Tod started photographing in New York’s Central Park starting in 1970 and continued shooting there until he moved away from the city in the early 1990s. More than ten years later, he edited these pictures into a book which, in its marriage of the sensual and poetic, evokes the unspoiled Eden suggested by its title.
When describing this body of work John Szarkowski said “When Tod Papageorge began this work, the newspapers saw Central Park, chiefly as a sight of danger and outrage, and they were doubtless partly right. But the park shown here seems no more dangerous than life itself, and no less filled with beauty, charming incident, excess, jokes in questionable taste, unintended consequence, and pathos, truly described. One might say that no artist has done so much for this piece of land since Fredric Law Olmstead.”

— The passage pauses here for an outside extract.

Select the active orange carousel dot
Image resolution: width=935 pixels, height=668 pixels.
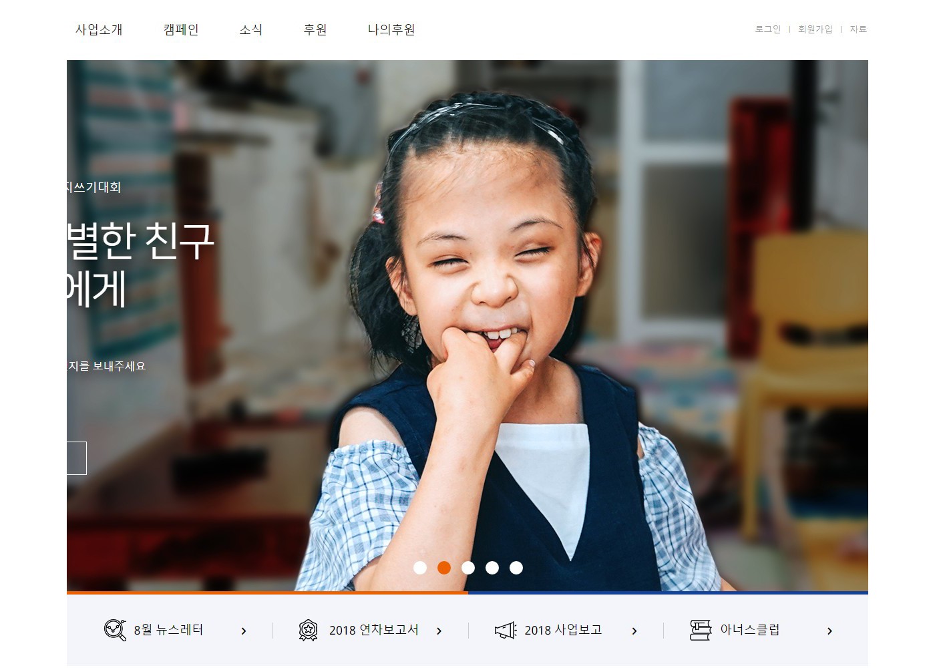coord(444,568)
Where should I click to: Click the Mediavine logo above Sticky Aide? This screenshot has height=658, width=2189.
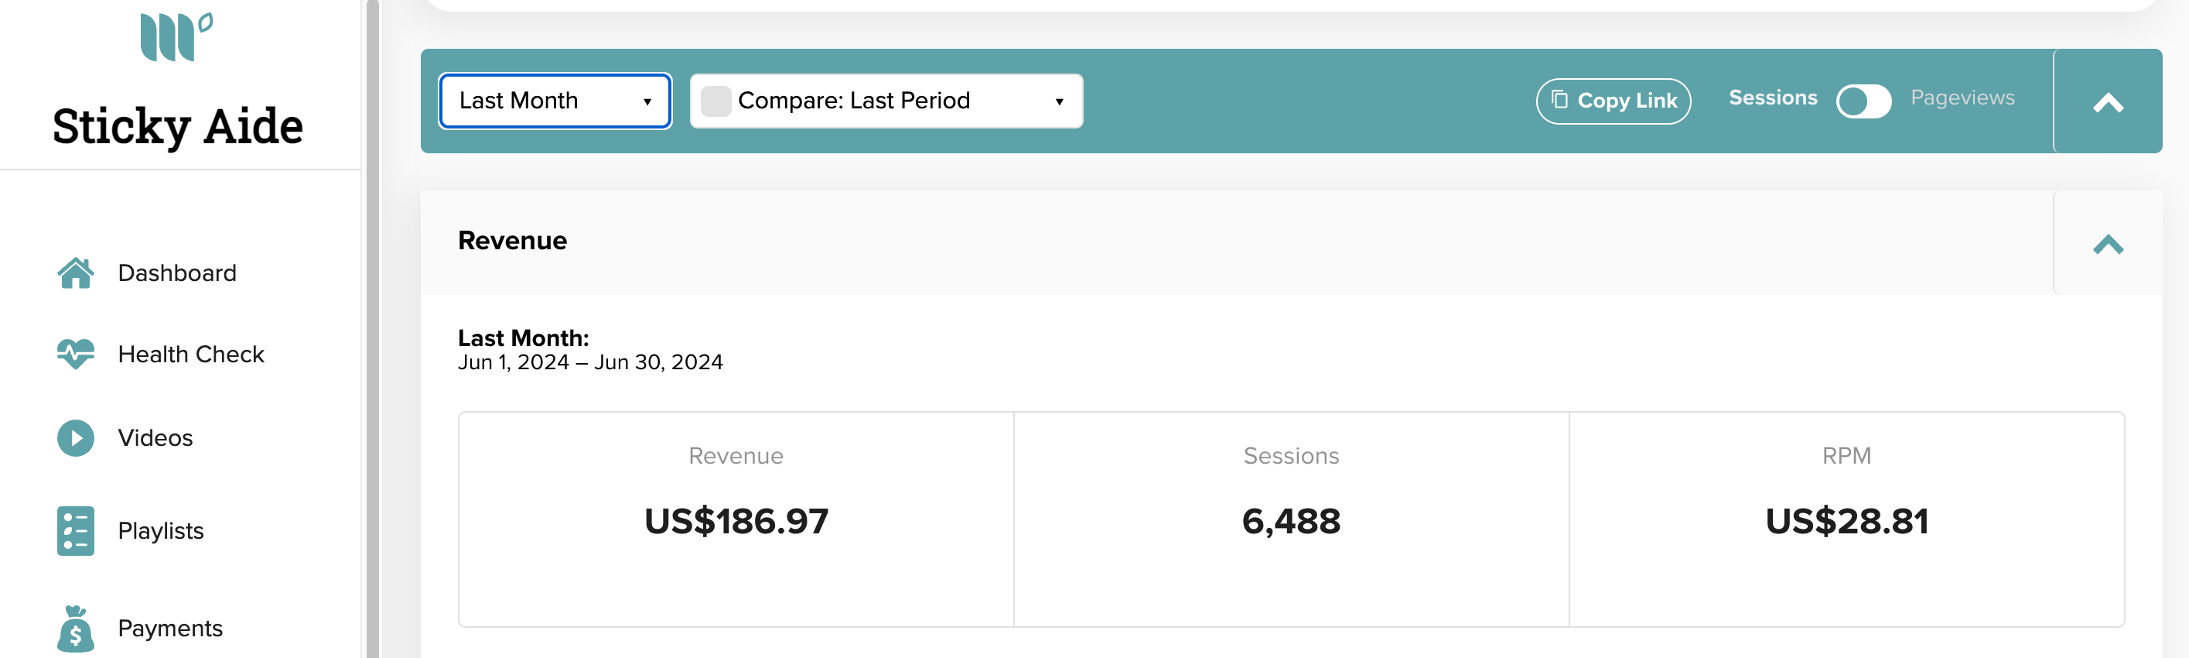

In Papageorge’s essay in the book, he connects the evolution of his photography to his early attempts to write poetry. He further describes how the first half of the book follows the opening chapters of the Book of Genesis, from the Creation through the (metaphorical) generations that follow Cain, suggesting how, even in the heart of a modern city, we might find echoes of elemental Biblical tales being acted out by those drawn into the park and its promise of beauty and peace.
Central to Tod’s art, if not his life, is the question of what makes a photograph extraordinary. Using both small and mid-sized cameras he directly and sensitively observes the physical world in his efforts to trace a revelatory moment. Papageorge’s Central Park photographs are poetic demonstrations of this photographic interrogation, weaving the landscape and visitors together in ways that are sensual, narrative, and unmistakably photographic.